Space is the place :
Stockhausen, Sirius et la science-fiction
Les visions extraplanétaires de Karlheinz Stockhausen ont souvent été jugées fantasques. Mais d’où proviennent-elles et que nous disent-elles en réalité ?
« Moi, créateur de tous les mondes, j’ai adopté définitivement l’enveloppe charnelle de l’homme. Je me suis choisi, dans le Grand Homme de la Création, ce cocon galactique, et à l’intérieur de ce cocon, l’amas dont Sirius est le centre. Parmi les 200 millions de soleils qui tournent autour de ce soleil central, j’ai choisi votre terre pour y devenir moi-même homme. » (Jakob Lorber)
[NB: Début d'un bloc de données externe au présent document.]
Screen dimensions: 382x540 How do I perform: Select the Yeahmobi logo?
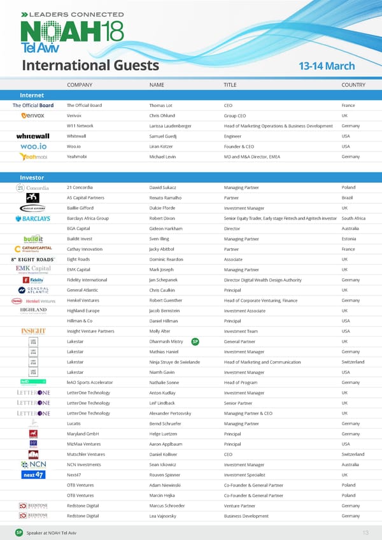pos(32,157)
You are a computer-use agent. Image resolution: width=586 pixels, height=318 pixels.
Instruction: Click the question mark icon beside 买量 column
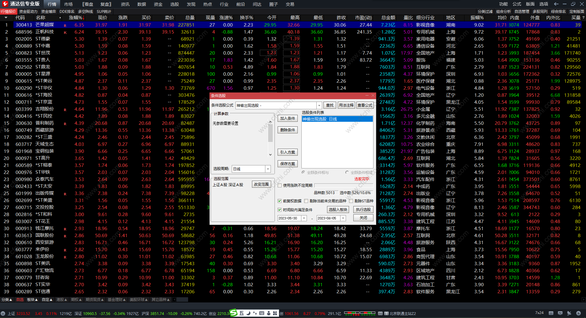[584, 18]
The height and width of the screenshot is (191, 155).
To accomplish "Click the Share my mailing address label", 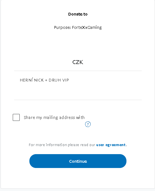I will tap(54, 118).
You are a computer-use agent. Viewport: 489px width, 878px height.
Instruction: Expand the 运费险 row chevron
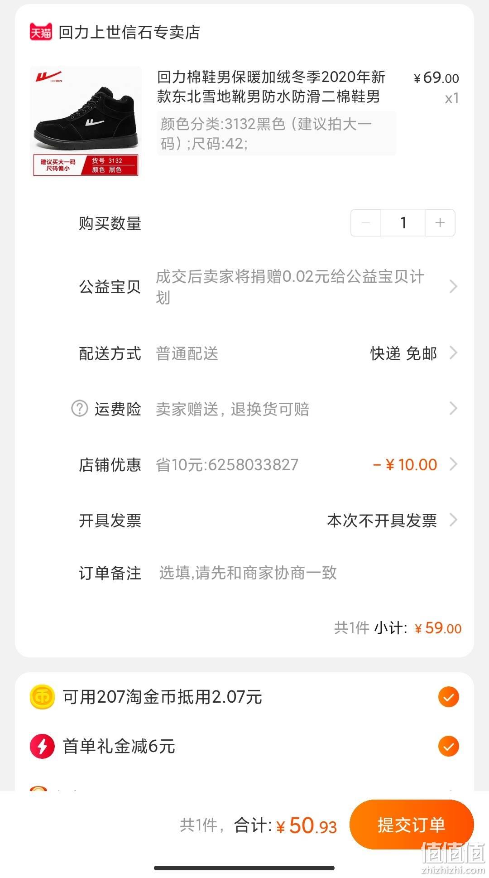tap(453, 408)
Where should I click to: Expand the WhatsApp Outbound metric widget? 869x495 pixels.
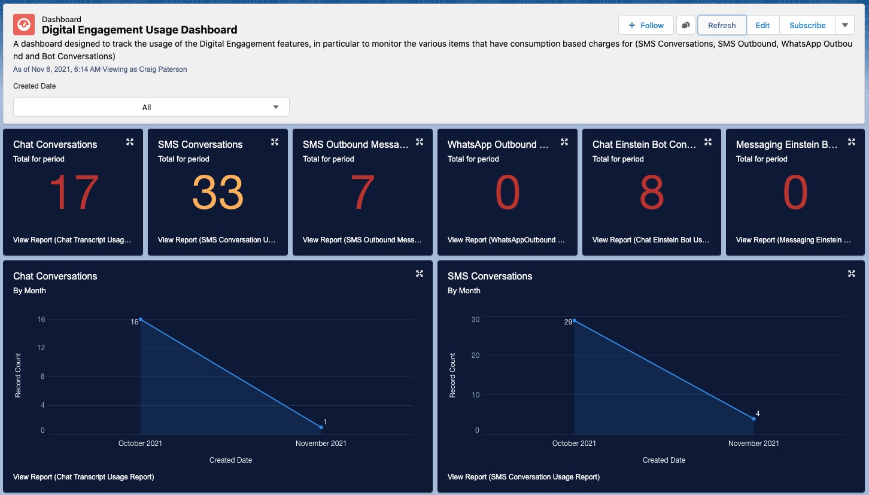564,142
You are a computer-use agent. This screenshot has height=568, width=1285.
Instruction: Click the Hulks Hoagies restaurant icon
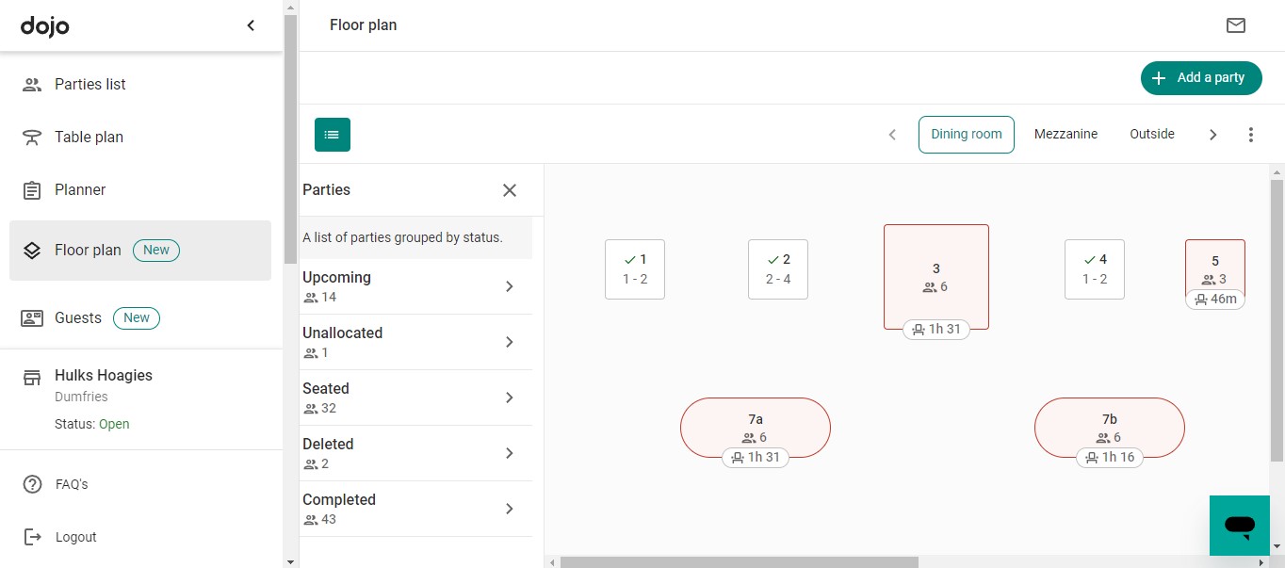click(31, 375)
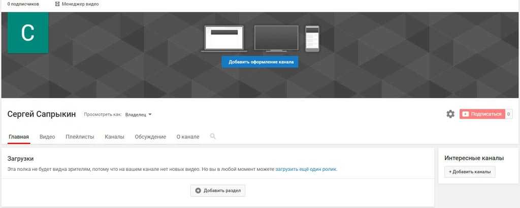Click the laptop device preview icon

pyautogui.click(x=224, y=39)
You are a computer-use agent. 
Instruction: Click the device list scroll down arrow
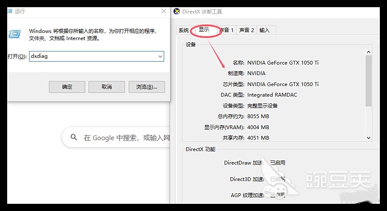[x=368, y=138]
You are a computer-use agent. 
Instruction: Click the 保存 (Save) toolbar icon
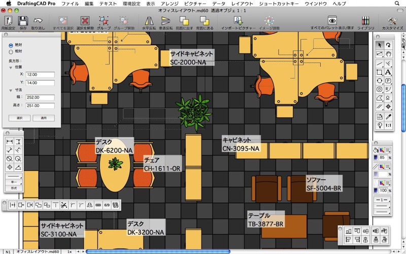tap(23, 21)
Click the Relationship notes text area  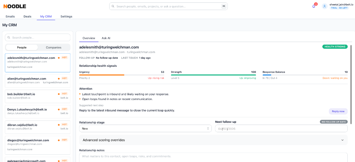click(x=213, y=158)
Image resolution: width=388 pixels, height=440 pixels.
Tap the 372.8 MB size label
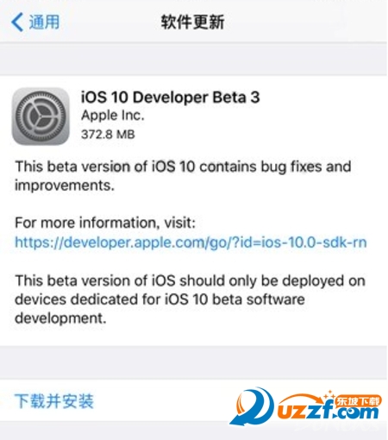[x=108, y=135]
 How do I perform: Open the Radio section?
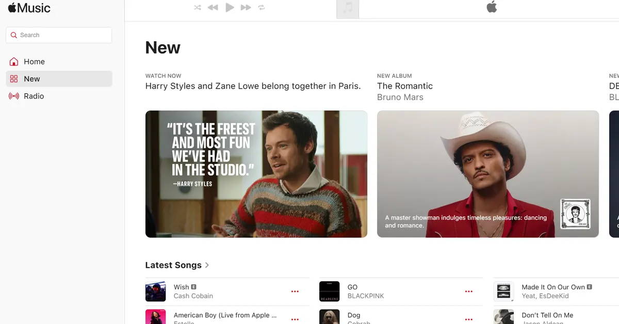coord(34,96)
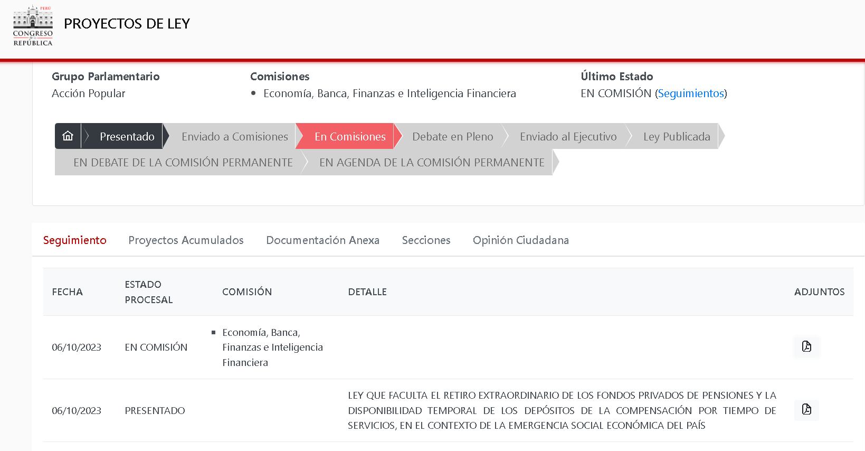Switch to the Secciones tab
865x451 pixels.
pyautogui.click(x=426, y=240)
À de très rares exceptions près, Stockhausen a toujours écrit lui-même le livret de ses œuvres vocales et chorales, jusqu’à parfois inventer des langues imaginaires comme dans Welt-Parlament (1995). En mettant en musique dans l’« Annonciation » de Sirius (1975-1977) les paroles du Christ intergalactique de Jakob Lorber, « scribe de Dieu » autrichien du XIXe siècle, le compositeur de Licht affirme la dimension religieuse de son œuvre, depuis longtemps sous-jacente, et déjà inspirée notamment par le yogi Sri Aurobindo ou le mystique soufi Hazrat Inayat Khan. Mais d’où vient cet étrange mélange de messianisme et de science-fiction qui fait de Sirius le premier et peut-être le seul « space opera sacré » de toute l’histoire de la musique occidentale ?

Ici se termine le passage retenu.